**Requirement**.
Convert the records below into a Markdown table with two columns, Row and Line, giving each line its own numbered row and omitting blank lines.
Segment Open
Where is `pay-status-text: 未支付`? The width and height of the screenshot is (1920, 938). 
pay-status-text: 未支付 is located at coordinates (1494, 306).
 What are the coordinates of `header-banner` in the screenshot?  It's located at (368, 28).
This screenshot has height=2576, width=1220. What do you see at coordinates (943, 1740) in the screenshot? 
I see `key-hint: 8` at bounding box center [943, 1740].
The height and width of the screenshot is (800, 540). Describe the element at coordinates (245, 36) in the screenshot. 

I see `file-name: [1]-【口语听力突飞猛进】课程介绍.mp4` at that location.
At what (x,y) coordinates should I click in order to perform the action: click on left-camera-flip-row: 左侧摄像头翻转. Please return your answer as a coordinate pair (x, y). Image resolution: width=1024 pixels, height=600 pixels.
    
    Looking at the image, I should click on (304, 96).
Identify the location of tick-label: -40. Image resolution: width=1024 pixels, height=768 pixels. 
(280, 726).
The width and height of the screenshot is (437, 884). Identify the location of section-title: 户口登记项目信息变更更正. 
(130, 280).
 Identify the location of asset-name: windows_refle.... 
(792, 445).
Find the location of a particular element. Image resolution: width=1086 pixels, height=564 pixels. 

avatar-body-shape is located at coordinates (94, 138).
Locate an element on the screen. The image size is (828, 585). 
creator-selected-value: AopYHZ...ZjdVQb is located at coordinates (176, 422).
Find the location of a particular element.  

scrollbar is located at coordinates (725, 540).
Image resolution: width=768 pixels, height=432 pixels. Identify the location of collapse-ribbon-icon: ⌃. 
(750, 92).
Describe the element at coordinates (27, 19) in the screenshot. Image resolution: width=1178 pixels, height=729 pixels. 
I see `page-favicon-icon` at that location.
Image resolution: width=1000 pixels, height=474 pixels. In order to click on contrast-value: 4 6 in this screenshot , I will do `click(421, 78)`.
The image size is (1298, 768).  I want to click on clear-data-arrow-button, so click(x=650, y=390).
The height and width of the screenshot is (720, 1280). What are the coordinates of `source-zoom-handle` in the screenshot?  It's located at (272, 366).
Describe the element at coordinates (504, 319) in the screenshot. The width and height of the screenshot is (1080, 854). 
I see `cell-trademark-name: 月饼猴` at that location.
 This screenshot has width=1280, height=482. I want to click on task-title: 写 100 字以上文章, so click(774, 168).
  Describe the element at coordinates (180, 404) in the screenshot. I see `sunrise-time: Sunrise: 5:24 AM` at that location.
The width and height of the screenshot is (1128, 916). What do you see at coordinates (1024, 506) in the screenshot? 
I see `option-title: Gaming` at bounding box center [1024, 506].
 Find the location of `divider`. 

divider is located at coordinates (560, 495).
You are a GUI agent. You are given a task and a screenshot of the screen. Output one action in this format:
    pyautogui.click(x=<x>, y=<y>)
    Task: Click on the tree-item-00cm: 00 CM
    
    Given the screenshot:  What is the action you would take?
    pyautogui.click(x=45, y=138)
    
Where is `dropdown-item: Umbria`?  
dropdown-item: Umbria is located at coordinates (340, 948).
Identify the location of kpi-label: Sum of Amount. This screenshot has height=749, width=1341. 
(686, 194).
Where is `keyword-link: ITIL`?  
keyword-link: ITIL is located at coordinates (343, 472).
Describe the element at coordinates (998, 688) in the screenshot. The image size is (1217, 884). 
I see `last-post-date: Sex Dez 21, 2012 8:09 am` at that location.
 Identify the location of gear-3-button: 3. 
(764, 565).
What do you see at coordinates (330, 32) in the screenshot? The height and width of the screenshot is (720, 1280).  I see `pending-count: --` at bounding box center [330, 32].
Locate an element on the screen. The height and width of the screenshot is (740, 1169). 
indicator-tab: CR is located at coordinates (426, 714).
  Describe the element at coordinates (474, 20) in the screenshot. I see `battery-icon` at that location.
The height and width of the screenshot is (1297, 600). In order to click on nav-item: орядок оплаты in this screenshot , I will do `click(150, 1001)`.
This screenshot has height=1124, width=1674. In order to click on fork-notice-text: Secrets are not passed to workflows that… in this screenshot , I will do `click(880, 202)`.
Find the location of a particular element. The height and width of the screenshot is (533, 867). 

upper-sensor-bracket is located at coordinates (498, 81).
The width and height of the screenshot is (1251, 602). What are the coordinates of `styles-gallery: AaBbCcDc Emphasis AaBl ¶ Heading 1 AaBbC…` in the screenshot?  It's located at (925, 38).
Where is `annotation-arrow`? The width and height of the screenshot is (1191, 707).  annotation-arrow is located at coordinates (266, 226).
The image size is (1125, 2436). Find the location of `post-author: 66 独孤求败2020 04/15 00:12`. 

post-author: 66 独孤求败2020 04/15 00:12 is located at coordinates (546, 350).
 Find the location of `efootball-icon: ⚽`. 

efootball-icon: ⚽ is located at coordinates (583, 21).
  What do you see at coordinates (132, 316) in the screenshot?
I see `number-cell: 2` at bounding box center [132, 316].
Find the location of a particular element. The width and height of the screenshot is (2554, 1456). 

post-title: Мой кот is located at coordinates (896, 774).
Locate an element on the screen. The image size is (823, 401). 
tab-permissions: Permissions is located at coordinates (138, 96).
Segment Closed
**Exercise response**.
| Row | Line |
|---|---|
| 1 | Where is `pay-status-text: 未支付`? The width and height of the screenshot is (1920, 938).  |
| 2 | pay-status-text: 未支付 is located at coordinates (1494, 306). |
| 3 |  What are the coordinates of `header-banner` in the screenshot?  It's located at (368, 28). |
| 4 | This screenshot has height=2576, width=1220. What do you see at coordinates (943, 1740) in the screenshot?  |
| 5 | I see `key-hint: 8` at bounding box center [943, 1740]. |
| 6 | The height and width of the screenshot is (800, 540). Describe the element at coordinates (245, 36) in the screenshot.  |
| 7 | I see `file-name: [1]-【口语听力突飞猛进】课程介绍.mp4` at that location. |
| 8 | At what (x,y) coordinates should I click in order to perform the action: click on left-camera-flip-row: 左侧摄像头翻转. Please return your answer as a coordinate pair (x, y). Image resolution: width=1024 pixels, height=600 pixels. |
| 9 |     Looking at the image, I should click on (304, 96). |
| 10 | Identify the location of tick-label: -40. Image resolution: width=1024 pixels, height=768 pixels.  |
| 11 | (280, 726). |
| 12 | The width and height of the screenshot is (437, 884). Identify the location of section-title: 户口登记项目信息变更更正.  |
| 13 | (130, 280). |
| 14 |  Identify the location of asset-name: windows_refle....  |
| 15 | (792, 445). |
| 16 | Find the location of a particular element. Image resolution: width=1086 pixels, height=564 pixels.  |
| 17 | avatar-body-shape is located at coordinates (94, 138). |
| 18 | Locate an element on the screen. The image size is (828, 585).  |
| 19 | creator-selected-value: AopYHZ...ZjdVQb is located at coordinates (176, 422). |
| 20 | Find the location of a particular element.   |
| 21 | scrollbar is located at coordinates (725, 540). |
| 22 | Image resolution: width=768 pixels, height=432 pixels. Identify the location of collapse-ribbon-icon: ⌃.  |
| 23 | (750, 92). |
| 24 | Describe the element at coordinates (27, 19) in the screenshot. Image resolution: width=1178 pixels, height=729 pixels.  |
| 25 | I see `page-favicon-icon` at that location. |
| 26 | Image resolution: width=1000 pixels, height=474 pixels. In order to click on contrast-value: 4 6 in this screenshot , I will do `click(421, 78)`. |
| 27 | The image size is (1298, 768).  I want to click on clear-data-arrow-button, so click(x=650, y=390). |
| 28 | The height and width of the screenshot is (720, 1280). What are the coordinates of `source-zoom-handle` in the screenshot?  It's located at (272, 366). |
| 29 | Describe the element at coordinates (504, 319) in the screenshot. The width and height of the screenshot is (1080, 854).  |
| 30 | I see `cell-trademark-name: 月饼猴` at that location. |
| 31 |  This screenshot has width=1280, height=482. I want to click on task-title: 写 100 字以上文章, so click(774, 168). |
| 32 |   Describe the element at coordinates (180, 404) in the screenshot. I see `sunrise-time: Sunrise: 5:24 AM` at that location. |
| 33 | The width and height of the screenshot is (1128, 916). What do you see at coordinates (1024, 506) in the screenshot?  |
| 34 | I see `option-title: Gaming` at bounding box center [1024, 506]. |
| 35 |  Find the location of `divider`.  |
| 36 | divider is located at coordinates (560, 495). |
| 37 | You are a GUI agent. You are given a task and a screenshot of the screen. Output one action in this format: |
| 38 |     pyautogui.click(x=<x>, y=<y>) |
| 39 |     Task: Click on the tree-item-00cm: 00 CM |
| 40 |     Given the screenshot:  What is the action you would take? |
| 41 |     pyautogui.click(x=45, y=138) |
| 42 | Where is `dropdown-item: Umbria`?   |
| 43 | dropdown-item: Umbria is located at coordinates (340, 948). |
| 44 | Identify the location of kpi-label: Sum of Amount. This screenshot has height=749, width=1341.  |
| 45 | (686, 194). |
| 46 | Where is `keyword-link: ITIL`?   |
| 47 | keyword-link: ITIL is located at coordinates (343, 472). |
| 48 | Describe the element at coordinates (998, 688) in the screenshot. The image size is (1217, 884).  |
| 49 | I see `last-post-date: Sex Dez 21, 2012 8:09 am` at that location. |
| 50 |  Identify the location of gear-3-button: 3.  |
| 51 | (764, 565). |
| 52 | What do you see at coordinates (330, 32) in the screenshot? The height and width of the screenshot is (720, 1280).  I see `pending-count: --` at bounding box center [330, 32]. |
| 53 | Locate an element on the screen. The height and width of the screenshot is (740, 1169).  |
| 54 | indicator-tab: CR is located at coordinates (426, 714). |
| 55 |   Describe the element at coordinates (474, 20) in the screenshot. I see `battery-icon` at that location. |
| 56 | The height and width of the screenshot is (1297, 600). In order to click on nav-item: орядок оплаты in this screenshot , I will do `click(150, 1001)`. |
| 57 | This screenshot has height=1124, width=1674. In order to click on fork-notice-text: Secrets are not passed to workflows that… in this screenshot , I will do `click(880, 202)`. |
| 58 | Find the location of a particular element. The height and width of the screenshot is (533, 867).  |
| 59 | upper-sensor-bracket is located at coordinates (498, 81). |
| 60 | The width and height of the screenshot is (1251, 602). What are the coordinates of `styles-gallery: AaBbCcDc Emphasis AaBl ¶ Heading 1 AaBbC…` in the screenshot?  It's located at (925, 38). |
| 61 | Where is `annotation-arrow`? The width and height of the screenshot is (1191, 707).  annotation-arrow is located at coordinates (266, 226). |
| 62 | The image size is (1125, 2436). Find the location of `post-author: 66 独孤求败2020 04/15 00:12`.  |
| 63 | post-author: 66 独孤求败2020 04/15 00:12 is located at coordinates (546, 350). |
| 64 |  Find the location of `efootball-icon: ⚽`.  |
| 65 | efootball-icon: ⚽ is located at coordinates (583, 21). |
| 66 |   What do you see at coordinates (132, 316) in the screenshot? |
| 67 | I see `number-cell: 2` at bounding box center [132, 316]. |
| 68 | Find the location of a particular element. The width and height of the screenshot is (2554, 1456).  |
| 69 | post-title: Мой кот is located at coordinates (896, 774). |
| 70 | Locate an element on the screen. The image size is (823, 401).  |
| 71 | tab-permissions: Permissions is located at coordinates (138, 96). |